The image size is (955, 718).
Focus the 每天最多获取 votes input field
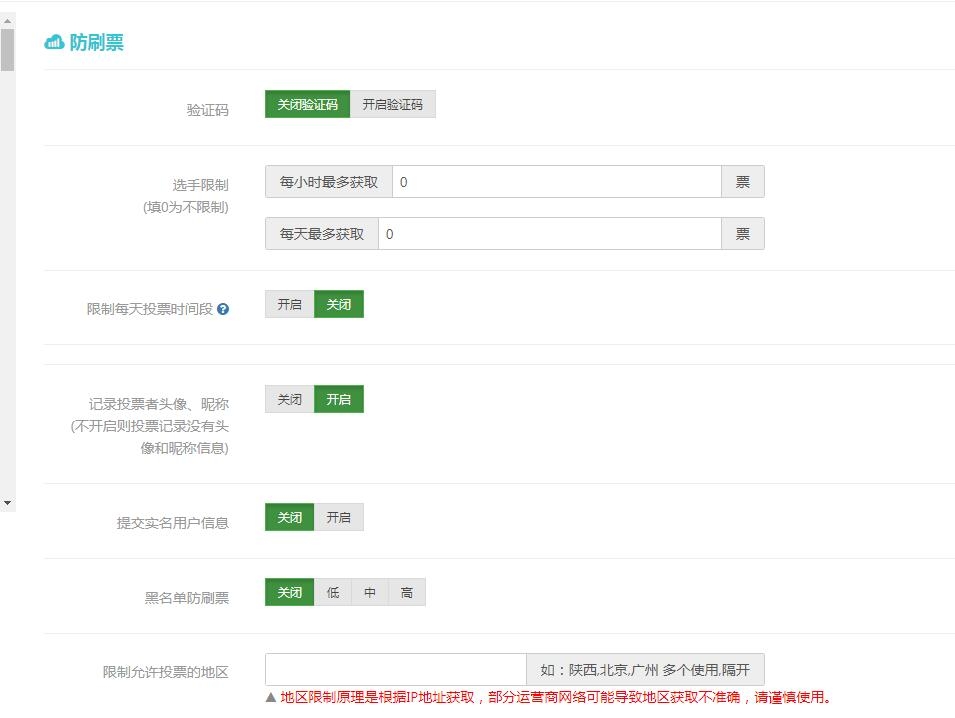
------------------------------------------------
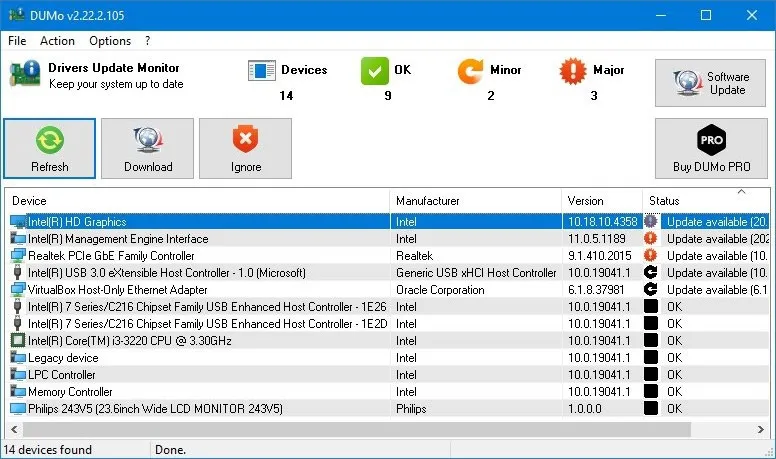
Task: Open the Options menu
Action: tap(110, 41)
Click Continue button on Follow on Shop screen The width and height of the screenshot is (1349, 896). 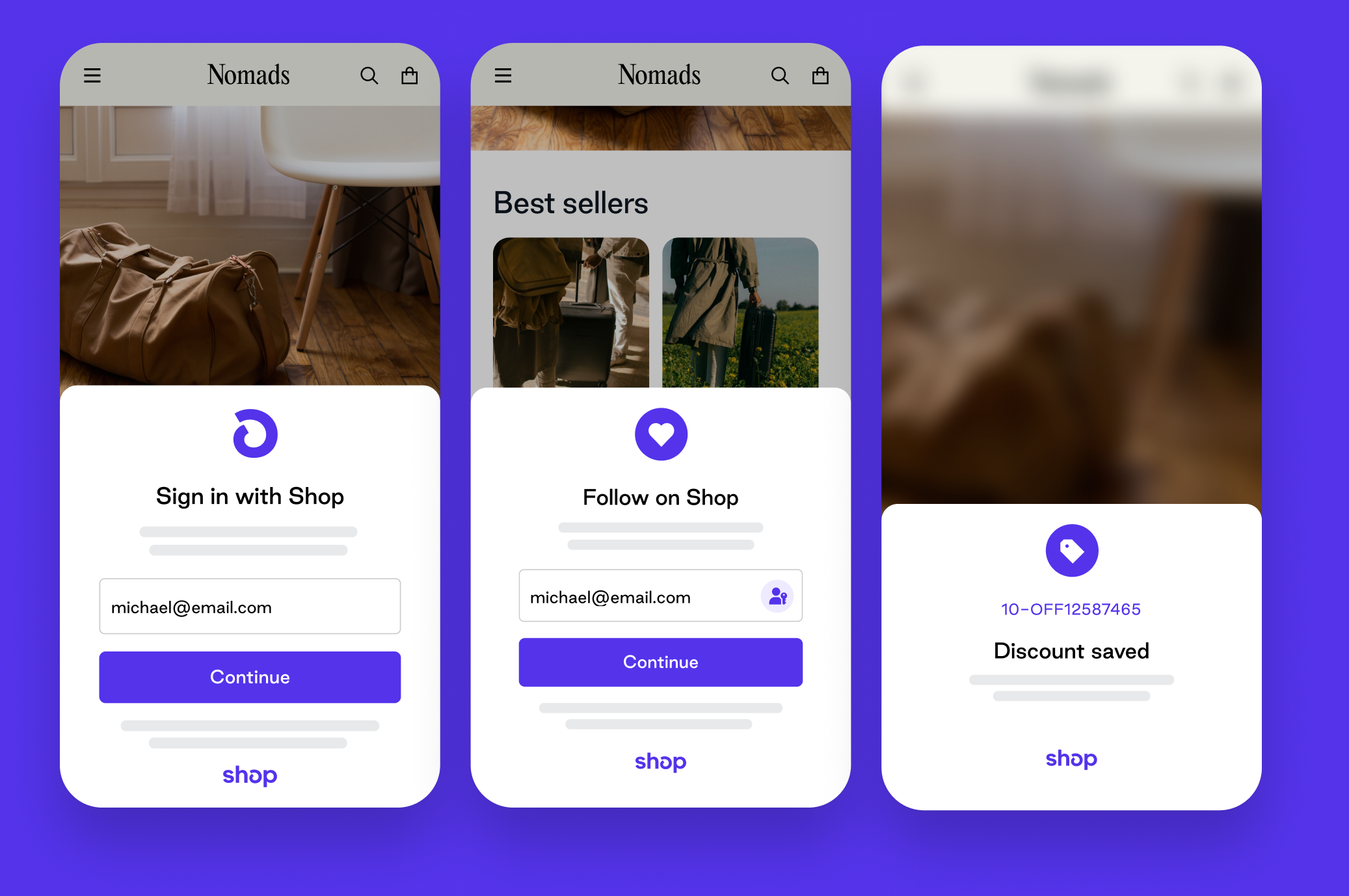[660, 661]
------------------------------------------------
● WHAT IS REQUIRED
Looking at the data above, write out exactly the lines that start at the one containing "The image size is (955, 718)." and end at the one containing "Focus the 每天最多获取 votes input field"; include both and nothing beyond.

● TASK RESULT
The image size is (955, 718).
Focus the 每天最多获取 votes input field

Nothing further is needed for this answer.